Oral
in
Workshop: Secure and Trustworthy Large Language Models
Walk the Talk? Measuring the Faithfulness of Large Language Model Explanations
Katie Matton · Robert Ness · Emre Kiciman
Large language models (LLMs) are capable of producing plausible explanations of how they arrived at an answer to a question. However, these explanations can be unfaithful to the model's true underlying behavior, potentially leading to over-trust and misuse. We introduce a new approach for measuring the faithfulness of explanations provided by LLMs.

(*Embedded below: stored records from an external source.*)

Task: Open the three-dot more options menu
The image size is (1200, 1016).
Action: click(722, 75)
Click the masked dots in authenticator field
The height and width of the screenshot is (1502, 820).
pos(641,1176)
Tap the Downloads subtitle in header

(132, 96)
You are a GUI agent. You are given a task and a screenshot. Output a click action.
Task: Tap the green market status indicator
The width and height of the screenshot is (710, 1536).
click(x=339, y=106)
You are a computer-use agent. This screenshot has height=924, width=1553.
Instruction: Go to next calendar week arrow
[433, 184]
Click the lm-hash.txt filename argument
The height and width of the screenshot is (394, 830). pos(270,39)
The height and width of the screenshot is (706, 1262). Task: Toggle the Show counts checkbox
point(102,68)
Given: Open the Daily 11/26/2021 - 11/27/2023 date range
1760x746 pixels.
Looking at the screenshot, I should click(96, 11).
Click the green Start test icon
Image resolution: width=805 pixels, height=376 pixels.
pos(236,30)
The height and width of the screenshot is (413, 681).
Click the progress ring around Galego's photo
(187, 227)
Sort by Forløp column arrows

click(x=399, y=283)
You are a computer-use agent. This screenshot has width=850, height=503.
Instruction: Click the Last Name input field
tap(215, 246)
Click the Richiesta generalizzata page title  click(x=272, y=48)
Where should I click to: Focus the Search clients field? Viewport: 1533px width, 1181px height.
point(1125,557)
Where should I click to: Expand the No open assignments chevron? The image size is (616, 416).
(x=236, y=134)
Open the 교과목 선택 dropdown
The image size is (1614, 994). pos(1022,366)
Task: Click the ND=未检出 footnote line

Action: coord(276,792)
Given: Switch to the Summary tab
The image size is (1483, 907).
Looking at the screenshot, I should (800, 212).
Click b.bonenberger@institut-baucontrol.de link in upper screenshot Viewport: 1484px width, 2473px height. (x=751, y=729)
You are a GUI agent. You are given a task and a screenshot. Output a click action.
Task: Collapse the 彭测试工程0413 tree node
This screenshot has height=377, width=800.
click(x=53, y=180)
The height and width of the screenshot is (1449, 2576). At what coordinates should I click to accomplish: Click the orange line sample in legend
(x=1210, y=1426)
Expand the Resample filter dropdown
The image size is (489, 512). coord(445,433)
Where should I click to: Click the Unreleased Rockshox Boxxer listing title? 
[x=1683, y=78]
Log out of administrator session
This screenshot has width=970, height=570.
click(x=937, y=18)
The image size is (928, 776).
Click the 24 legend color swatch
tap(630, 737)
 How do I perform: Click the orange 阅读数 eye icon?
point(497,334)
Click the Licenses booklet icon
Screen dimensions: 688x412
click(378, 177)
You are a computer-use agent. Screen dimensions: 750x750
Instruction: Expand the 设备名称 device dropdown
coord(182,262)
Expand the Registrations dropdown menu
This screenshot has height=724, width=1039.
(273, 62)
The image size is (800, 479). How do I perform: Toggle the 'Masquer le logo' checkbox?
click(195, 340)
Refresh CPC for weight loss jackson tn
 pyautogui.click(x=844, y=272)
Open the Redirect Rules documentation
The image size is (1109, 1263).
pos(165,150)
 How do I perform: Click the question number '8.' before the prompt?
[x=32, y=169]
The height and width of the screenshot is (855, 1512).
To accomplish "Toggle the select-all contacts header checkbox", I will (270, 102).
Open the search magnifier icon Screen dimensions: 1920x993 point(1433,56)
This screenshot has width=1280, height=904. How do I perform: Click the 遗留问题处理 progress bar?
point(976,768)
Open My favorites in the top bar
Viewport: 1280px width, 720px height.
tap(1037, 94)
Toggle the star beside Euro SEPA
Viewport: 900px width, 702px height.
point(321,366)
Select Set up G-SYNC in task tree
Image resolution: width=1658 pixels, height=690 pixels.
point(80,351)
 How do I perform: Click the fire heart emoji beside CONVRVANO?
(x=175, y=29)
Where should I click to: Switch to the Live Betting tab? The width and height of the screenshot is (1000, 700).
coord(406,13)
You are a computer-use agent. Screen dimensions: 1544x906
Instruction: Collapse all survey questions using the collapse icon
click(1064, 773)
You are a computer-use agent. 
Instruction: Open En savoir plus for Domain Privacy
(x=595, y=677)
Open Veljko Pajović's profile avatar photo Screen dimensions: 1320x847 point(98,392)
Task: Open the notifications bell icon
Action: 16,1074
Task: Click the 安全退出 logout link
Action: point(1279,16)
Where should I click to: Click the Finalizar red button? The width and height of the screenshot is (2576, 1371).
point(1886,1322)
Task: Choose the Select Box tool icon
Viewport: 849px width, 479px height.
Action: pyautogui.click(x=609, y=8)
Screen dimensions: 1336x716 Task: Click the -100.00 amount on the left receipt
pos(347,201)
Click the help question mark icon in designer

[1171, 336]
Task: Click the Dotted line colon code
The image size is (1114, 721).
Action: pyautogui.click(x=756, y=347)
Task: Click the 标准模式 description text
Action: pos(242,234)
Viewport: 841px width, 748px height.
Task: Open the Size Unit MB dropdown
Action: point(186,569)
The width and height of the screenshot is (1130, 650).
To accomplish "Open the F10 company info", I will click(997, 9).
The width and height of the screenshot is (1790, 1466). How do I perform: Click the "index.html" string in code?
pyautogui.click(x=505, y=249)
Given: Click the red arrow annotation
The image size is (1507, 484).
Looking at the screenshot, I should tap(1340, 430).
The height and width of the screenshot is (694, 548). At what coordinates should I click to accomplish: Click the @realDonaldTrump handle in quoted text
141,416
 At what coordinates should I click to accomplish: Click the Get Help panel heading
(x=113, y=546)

Our first contribution is to translate an intuitive understanding of what it means for an LLM explanation to be faithful into a formal definition of faithfulness. Since LLM explanations mimic human explanations, they often reference high-level concepts in the input question that are influential in decision-making. We formalize faithfulness in terms of the difference between the set of concepts that the LLM says are influential and the set that truly are. We then present a novel method for quantifying faithfulness that is based on: (1) using an auxiliary LLM to edit, or perturb, the values of concepts within model inputs, and (2) using a hierarchical Bayesian model to quantify how changes to concepts affect model answers at both the example- and dataset-level. Through preliminary experiments on a question-answering dataset, we show that our method can be used to quantify and discover interpretable patterns of unfaithfulness, including cases where LLMs fail to admit their use of social biases.